On 28 February 2002 the Supreme Court of the Bashkortostan Republic dismissed the applicant's appeal and upheld the judgment.


The applicant complained, without invoking specific provisions of the Convention, that the court had found him liable for communication of information to the Central Electoral Commission of the Russian Federation, notwithstanding the fact that this information had been in the public domain. Under Articles 6 and 13 of the Convention and Article 3 of Protocol No. 1 the applicant complained that the proceedings for defamation against him had been unfair and arbitrary.


On 14 August 2003 Mr Artur Mukhamet-Irekle, the applicant's son, was appointed the applicant's legal guardian.

On 8 September 2003 the application was communicated to the respondent Government.

By a letter of 1 October 2003, Mr Mukhamet-Irekle informed the Court that Mr Kuznetsov was appointed to act as the applicant's representative.

On 13 January 2004 the Government's observations on the admissibility and merits of the application were received and the applicant's representative was invited to submit his written observations in reply by 10 March 2004.

On 11 February 2004 the English version of the Government's observations was forwarded to the applicant's representative. The time-limit for the submission of the applicant's observations remained unaffected.

By an undated letter received by fax on 3 March 2004, Mr Mukhamet-Irekle requested an extension of an unspecified duration of the time allowed for submission of the observations, citing the applicant's illness. The President of the Chamber granted an extension until 1 April 2004.

By a faxed letter of 11 March 2004, Mr Mukhamet-Irekle informed the Court of the applicant's death. He indicated that he was the applicant's only heir and successor and asked the Court to pursue examination of the application.

As the observations on the admissibility and merits had not been received by the indicated time-limit, on 11 May 2004 the applicant's representative was advised by registered mail that the failure to submit observations might result in the strike-out of his application. He was also informed that the Court had taken into account the statement by the applicant's heir expressing the wish to pursue the proceedings before the Court and he was therefore to provide a written statement explaining the heir's legitimate interest in having the proceedings pursued. As it appears from the acknowledgement-of-receipt card, the letter was delivered on 28 May 2004.

To date neither the observations on the admissibility and merits nor the above statement have been received.

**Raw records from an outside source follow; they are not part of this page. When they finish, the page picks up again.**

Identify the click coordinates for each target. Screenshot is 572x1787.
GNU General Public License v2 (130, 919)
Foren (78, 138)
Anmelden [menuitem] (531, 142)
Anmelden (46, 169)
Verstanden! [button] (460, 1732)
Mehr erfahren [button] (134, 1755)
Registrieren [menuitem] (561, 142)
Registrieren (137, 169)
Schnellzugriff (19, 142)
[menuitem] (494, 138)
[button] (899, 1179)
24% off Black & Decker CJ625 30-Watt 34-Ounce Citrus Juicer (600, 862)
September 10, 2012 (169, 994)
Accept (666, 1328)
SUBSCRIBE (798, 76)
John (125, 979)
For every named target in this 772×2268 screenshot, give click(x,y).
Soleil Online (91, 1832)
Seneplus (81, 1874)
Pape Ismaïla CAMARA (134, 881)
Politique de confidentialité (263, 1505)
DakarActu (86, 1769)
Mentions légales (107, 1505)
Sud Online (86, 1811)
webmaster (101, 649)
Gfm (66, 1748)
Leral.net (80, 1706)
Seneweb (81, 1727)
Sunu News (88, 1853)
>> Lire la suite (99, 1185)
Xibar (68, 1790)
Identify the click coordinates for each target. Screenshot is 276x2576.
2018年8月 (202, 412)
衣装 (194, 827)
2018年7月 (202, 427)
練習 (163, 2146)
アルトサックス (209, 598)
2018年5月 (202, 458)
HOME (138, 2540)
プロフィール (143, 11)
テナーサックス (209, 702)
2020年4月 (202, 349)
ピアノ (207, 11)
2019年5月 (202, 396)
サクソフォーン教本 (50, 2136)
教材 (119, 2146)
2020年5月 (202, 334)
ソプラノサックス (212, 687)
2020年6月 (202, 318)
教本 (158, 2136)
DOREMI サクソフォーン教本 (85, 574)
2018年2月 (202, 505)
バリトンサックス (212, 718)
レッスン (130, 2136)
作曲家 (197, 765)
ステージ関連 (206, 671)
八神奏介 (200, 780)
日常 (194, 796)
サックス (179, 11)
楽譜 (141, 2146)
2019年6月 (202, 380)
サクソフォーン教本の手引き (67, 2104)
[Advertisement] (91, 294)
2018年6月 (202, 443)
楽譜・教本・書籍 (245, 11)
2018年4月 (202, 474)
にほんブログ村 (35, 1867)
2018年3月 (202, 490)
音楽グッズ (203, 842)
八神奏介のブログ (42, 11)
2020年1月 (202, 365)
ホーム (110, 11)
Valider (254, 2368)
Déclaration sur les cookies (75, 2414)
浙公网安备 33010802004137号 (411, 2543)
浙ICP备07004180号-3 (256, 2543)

The Court recalls Article 37 of the Convention which, in the relevant part, reads as follows:

“1. The Court may at any stage of the proceedings decide to strike an application out of its list of cases where the circumstances lead to the conclusion that

(a) the applicant does not intend to pursue his application;


However, the Court shall continue the examination of the application if respect for human rights as defined in the Convention and the Protocols thereto so requires.”

The Court notes that the applicant's representative was advised that he was to submit written observations on the admissibility and merits of the case. He subsequently received a reminder thereof. No response has been received to date. The Court infers therefrom that the applicant's heir does not intend to pursue his application. Furthermore, it considers that respect for human rights as defined in the Convention and its Protocols does not require it to continue the examination of the case.

In these circumstances it considers that the case should be struck out of the list in accordance with Article 37 § 1 (a) of the Convention.

For these reasons, the Court unanimously

Decides to strike the application out of its list of cases.